L'état des lieux et des effectifs ressort des documents produits par les Dominicains en vue d'obtenir l'approbation légale.

En France, d'après les documents susdits, la province de Paris possède 9 couvents : Nancy, Flavigny (collège des études), Paris (rue de la Chaise), Dijon, Amiens (noviciat), Lille, le Havre, Paris (faubourg Saint-Honoré), Corbara (en Corse). Celle de Lyon, 4 couvents : Lyon (avec une annexe quai Tilsitt), Poitiers (noviciat), Angers (études), Carpentras ; et 2 vicariats : Saint-Malo, Tours. Celle de Toulouse, 5 couvents : Toulouse (études), Bordeaux (avec une annexe à Arcachon), Marseille, Saint-Maximin, Biarritz ; et 3 vicariats : Prouilhe, Sainte-Baume, Mazères (dans l'Ariège).

Quant aux effectifs en France (les novices n'étant pas inclus dans ce décompte puisqu'ils ne font pas encore partie de l'Ordre), ils sont de 186 religieux pour Paris, 133 pour Lyon, 117 pour Toulouse, soit au total 436 religieux

Au total, pour la France entière 18 couvents avec 2 annexes et 5 vicariats, soit 25 établissements, abritent ces 436 religieux. L'effectif total des Dominicains français est supérieur, car ne figurent pas dans ce nombre ceux employés hors de France, notamment dans les missions lointaines.

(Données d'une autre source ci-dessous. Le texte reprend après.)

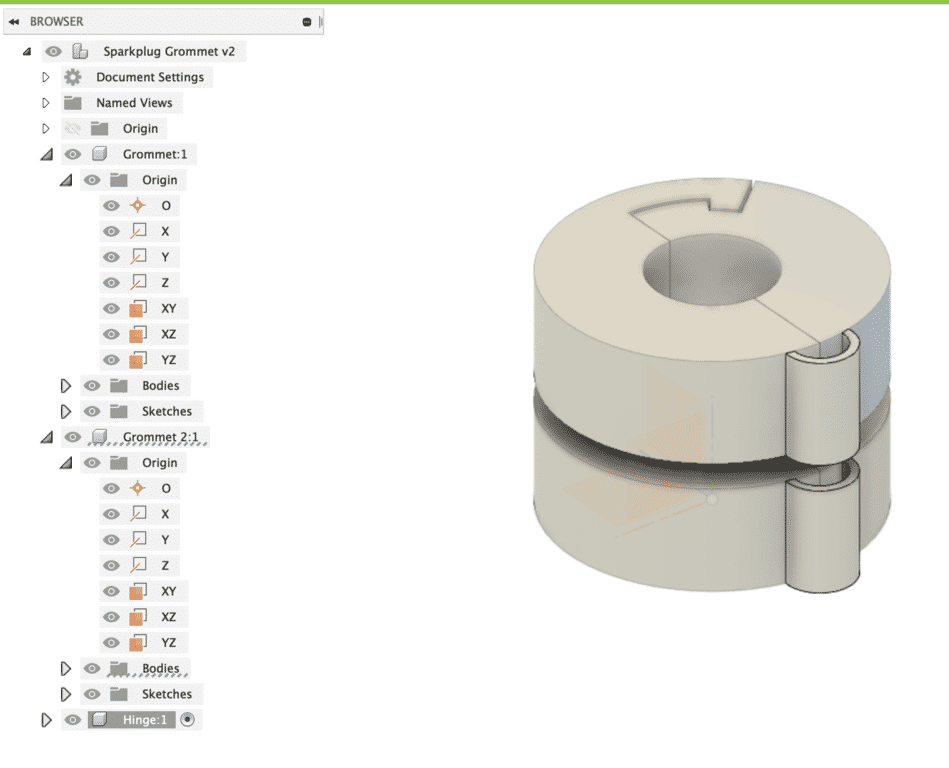Screen dimensions: 949x768
Task: Click the Named Views folder icon
Action: pos(72,103)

Les enseignants possèdent 5 collèges en France : École Saint-Thomas-d'Aquin à Oullins, École Albert-le-Grand à Arcueil, École Lacordaire et externat Saint-Dominique à Paris (rue Saint-Didier), École de Sorèze, École Saint-Elme à Arcachon ; 2 maisons de noviciat : noviciat Saint-Dominique à Coublevie, villa Saint-Raymond à Oullins ; 1 collège en Argentine (Buenos-Ayres). Les effectifs, tout compte fait (y compris les dispersés et les malades), sont de 57 en France et de 12 en Argentine, soit 69 religieux.

Les responsables appelés à gérer la situation créée par la loi de 1901, c'est-à-dire à solliciter ou à refuser le processus pour obtenir l'autorisation légale exigée des congrégations se situent à deux échelons, en France et à Rome.

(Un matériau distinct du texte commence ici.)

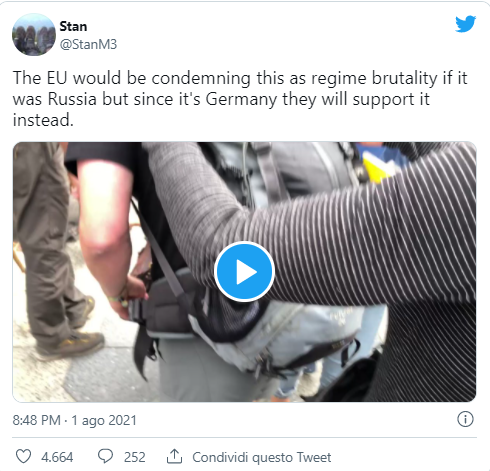This screenshot has width=490, height=471.
Task: Play the embedded video
Action: [244, 272]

L'échelon français est celui des prieurs provinciaux (et du vicaire général des enseignants). Or, du fait de la durée constitutionnelle de leur mandat, chaque province va changer de supérieur au milieu du gué. Pour Paris : Réginald Monpeurt (1897-1901), Thomas Bourgeois (1901-1905). Pour Lyon : Ambroise Laboré (1898-1902), André Viron (1902-1906). Pour Toulouse : Constant Giniès (1898-1902), Étienne Gallais (1902-1906). Les provinciaux vont se concerter pour faire face à la conjoncture d'une seule voix, mais, dans une affaire si grave, dont l'enjeu est l'existence même de l'Ordre en France, ils ne peuvent décider de leur propre chef sans recourir aux directives du maître général (comme on appelait alors le maître de l'Ordre).

À l'échelon romain, l'Ordre est dirigé par l'autrichien André Frühwirth (en charge de 1891 à 1904), d'autant mieux au courant des affaires de France qu'il est assisté de trois Français : Hyacinthe-Marie Cormier, procureur général (de 1896 à 1904), second personnage de l'Ordre à ce titre, Réginald Beaudouin, Henri Desqueyrous (assistant français depuis le 29 octobre 1900).

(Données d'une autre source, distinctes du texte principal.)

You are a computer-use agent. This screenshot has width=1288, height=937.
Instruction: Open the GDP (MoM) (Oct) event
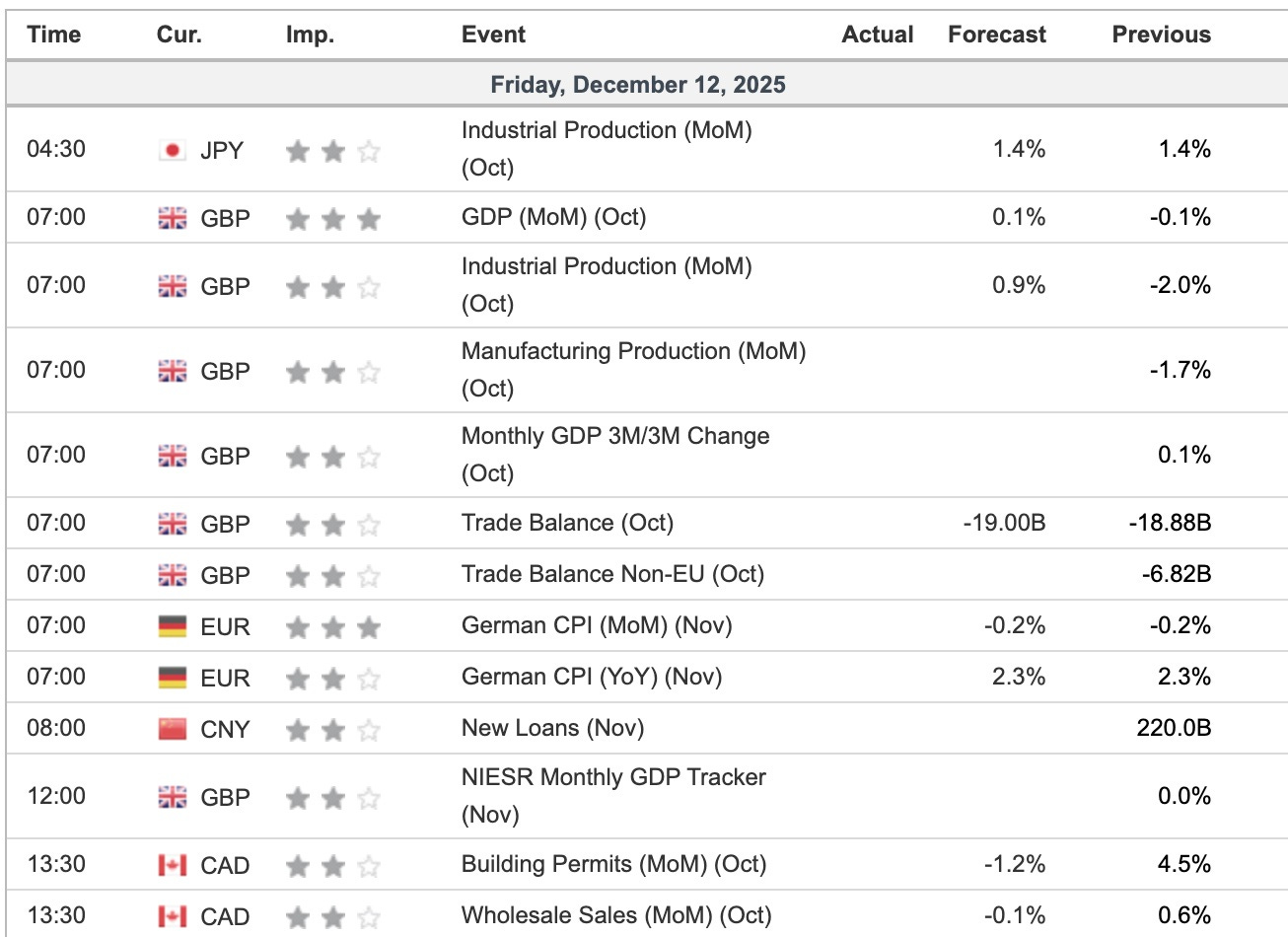(553, 217)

Cet échelon romain constitue une instance 1. de consultation du Saint-Siège (de la congrégation des évêques et réguliers que dirige le cardinal Gotti, de la secrétairerie d'État que dirige le cardinal Rampolla, éventuellement du Saint-Père lui-même), 2. de concertation avec les autres congrégations affrontées aux mêmes difficultés, au moins avec les Franciscains et les Capucins, avec qui les Dominicains font cause commune, 3. de décisions traduites en instructions aussi fermes que claires.